▸ Passage provided

*****

House Committee on Ways and Means, Subcommittee on Social Security (Shaw)
On Attorney Fee Implementation
William C. Taylor, Deputy Associate Commissioner for the Office of Hearings and Appeals Testified
June 14, 2000
Mr. Chairman, Mr. Matsui, and Members of the Subcommittee:
Thank you for inviting me to discuss the process by which attorneys may request that the Social Security Administration (SSA) approves and pays attorney fees. We recognize the importance of timely payment to attorneys who successfully represent their clients. Representatives are entitled to world class service, as are all of SSA's customers, and in 1999, SSA made 2000,000 fee payments to attorneys totaling almost more $450 million. Today, I will discuss with you the history of the attorney fee process, SSA's current process, implementation of the new law, and some planned improvements in this area. In addition, I will present SSA's views on H.R. 4633, which would make further changes to the attorney fee process.
History of Attorney Representation and Fee Approval
The Social Security Act has recognized a role for attorneys as claimants' representatives since 1939, with the enactment of the Social Security Amendments of 1939. Pursuant to statutory authority, the Social Security Board's Administrator promulgated rules and regulations governing representatives of claimants and set the maximum fee attorneys could charge.
At first, the maximum an attorney could charge was $10 unless a petition was filed and a higher amount was authorized. In 1960, the amount an attorney could charge without approval was increased to $20 for representation before the Bureau of Federal Old-Age Benefits with amounts up to $50 for representation before the Bureau and a hearing examiner and/or the Appeals Council. Disability cash benefits had begun in 1956 and more and more appeals were on disability claims.
The Social Security Amendments of 1965 provided for withholding up to 25 percent of past-due benefits for direct payment to an attorney in court cases to ensure that claimants had access to effective legal representation at a fair rate of compensation. The Social Security Amendments of 1967 required the Secretary to approve "reasonable" attorney fees, not to exceed 25 percent of the past-due benefits, for services rendered in administrative proceedings, and authorized the Secretary to certify payment directly to an attorney from a claimant's past-due benefits.

*****

▸ The problem
Carry on the testimony on Social Security attorney fees from the point where it stops.

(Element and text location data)
*****

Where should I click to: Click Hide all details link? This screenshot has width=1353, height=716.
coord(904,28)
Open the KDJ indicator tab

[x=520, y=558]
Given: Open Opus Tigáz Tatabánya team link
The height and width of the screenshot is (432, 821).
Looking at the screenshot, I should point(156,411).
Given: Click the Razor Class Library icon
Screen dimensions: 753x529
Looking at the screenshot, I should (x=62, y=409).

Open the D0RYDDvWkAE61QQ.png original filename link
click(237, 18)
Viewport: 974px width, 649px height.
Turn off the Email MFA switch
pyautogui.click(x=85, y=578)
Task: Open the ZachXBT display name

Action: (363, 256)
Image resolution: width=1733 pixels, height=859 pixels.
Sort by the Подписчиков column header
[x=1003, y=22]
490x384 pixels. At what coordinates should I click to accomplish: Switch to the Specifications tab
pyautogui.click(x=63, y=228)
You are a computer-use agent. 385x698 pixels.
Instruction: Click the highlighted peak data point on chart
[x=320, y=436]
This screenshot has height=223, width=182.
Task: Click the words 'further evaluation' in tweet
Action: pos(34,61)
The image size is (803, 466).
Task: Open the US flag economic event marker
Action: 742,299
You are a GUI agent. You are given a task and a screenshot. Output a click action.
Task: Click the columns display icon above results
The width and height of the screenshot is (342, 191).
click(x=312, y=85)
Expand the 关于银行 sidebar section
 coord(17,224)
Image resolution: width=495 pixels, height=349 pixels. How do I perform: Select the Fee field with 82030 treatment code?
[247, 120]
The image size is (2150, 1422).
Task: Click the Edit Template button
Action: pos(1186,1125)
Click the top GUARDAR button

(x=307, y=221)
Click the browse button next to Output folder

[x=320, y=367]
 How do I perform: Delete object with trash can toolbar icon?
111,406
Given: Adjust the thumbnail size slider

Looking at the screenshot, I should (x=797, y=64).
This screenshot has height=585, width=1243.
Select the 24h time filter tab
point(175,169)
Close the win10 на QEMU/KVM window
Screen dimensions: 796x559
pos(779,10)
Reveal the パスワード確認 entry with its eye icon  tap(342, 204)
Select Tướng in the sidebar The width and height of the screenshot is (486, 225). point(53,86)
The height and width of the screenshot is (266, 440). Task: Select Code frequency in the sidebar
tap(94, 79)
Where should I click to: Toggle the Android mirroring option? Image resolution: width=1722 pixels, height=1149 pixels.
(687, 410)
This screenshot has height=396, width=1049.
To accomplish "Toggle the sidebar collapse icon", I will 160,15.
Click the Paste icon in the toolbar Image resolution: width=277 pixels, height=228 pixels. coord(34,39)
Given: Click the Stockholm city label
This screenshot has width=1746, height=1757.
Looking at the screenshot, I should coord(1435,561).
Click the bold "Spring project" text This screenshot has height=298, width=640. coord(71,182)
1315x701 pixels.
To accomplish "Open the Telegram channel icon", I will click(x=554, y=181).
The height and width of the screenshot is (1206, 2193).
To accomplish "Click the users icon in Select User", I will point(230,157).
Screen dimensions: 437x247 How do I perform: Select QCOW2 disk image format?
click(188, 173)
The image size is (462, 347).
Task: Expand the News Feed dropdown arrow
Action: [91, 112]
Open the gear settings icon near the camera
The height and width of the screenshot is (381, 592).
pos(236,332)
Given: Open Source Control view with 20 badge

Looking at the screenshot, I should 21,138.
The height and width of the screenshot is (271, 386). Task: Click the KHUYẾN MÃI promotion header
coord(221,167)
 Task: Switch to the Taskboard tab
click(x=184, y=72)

*****

▸ Result for this task
When the Ways and Means Committee designed the Supplemental Security Income (SSI) program in 1972, it decided not to authorize any similar withholding from a claimant's past-due benefits. The Committee concluded that such a withholding would be "contrary to the purpose of the program." This conclusion still makes sense. To paraphrase Justice Brennan in the Supreme Court's decision in Bowen v. Galbreath in 1988, given the extreme financial need of SSI beneficiaries, one can conclude that withholding past-due benefits under the SSI program will cause greater hardship than withholding past due benefits from insured individuals under the Old-Age, Survivors and Disability Insurance programs.
The Omnibus Budget Reconciliation Act of 1990 created the fee agreement process to streamline payment of attorney fees by permitting SSA to routinely approve fees that were within certain limits (the lesser of $4,000 or 25 percent of past-due benefits) if the representative and client both agreed in writing to the fee. Payment of the fee could not be certified pending a 15-day administrative review period after receipt of the award notice. The 1990 legislation also continued the exclusion of SSI claims from the direct payment of attorney fees from a claimant's past-due benefits.
The Ticket to Work and Work Incentives Improvement Act of 1999 eliminated the 15-day waiting period for certification of an attorney fee and allowed SSA to charge an assessment, not to exceed 6.3 percent of the fee, to recover the costs for determining and certifying fees to attorneys. In other words, the current 6.3 percent assessment is the cost of providing the attorney with the service of calculating, withholding, and paying the fee. SSA began charging the assessment on cases on which the decision was made on or after February 1, 2000.
Process in General
Section 206 of the Social Security Act provides that a representative may not charge or collect, directly or indirectly, a fee in any amount not approved by SSA or a Federal court. SSA, under either the fee petition or fee agreement process, approves the fee that may be charged to represent a claimant for Social Security and SSI benefits in administrative proceedings. At each level of the determination process, applicants may be represented by an attorney or other individual in pursuing their claim. Over the last 20 years, the proportion of applicants with representation at the hearing level has increased dramatically; and in fiscal year 1999, about 57 percent of all cases decided at the Administrative Law Judge (ALJ) hearing level involved attorneys[SSA1].
Obtaining payment from clients is often difficult for attorneys, who sometimes have to expend considerable resources to get paid. In virtually all successful Social Security claims, SSA ensures that the attorney receives payment. By paying attorneys from withheld past-due benefits, SSA is providing a valuable service to attorneys, guaranteeing payment of all or a portion of any fees due. In SSI cases, the attorney must look to the claimant for payment.
Representatives may request payment for services through either a fee petition or a fee agreement process.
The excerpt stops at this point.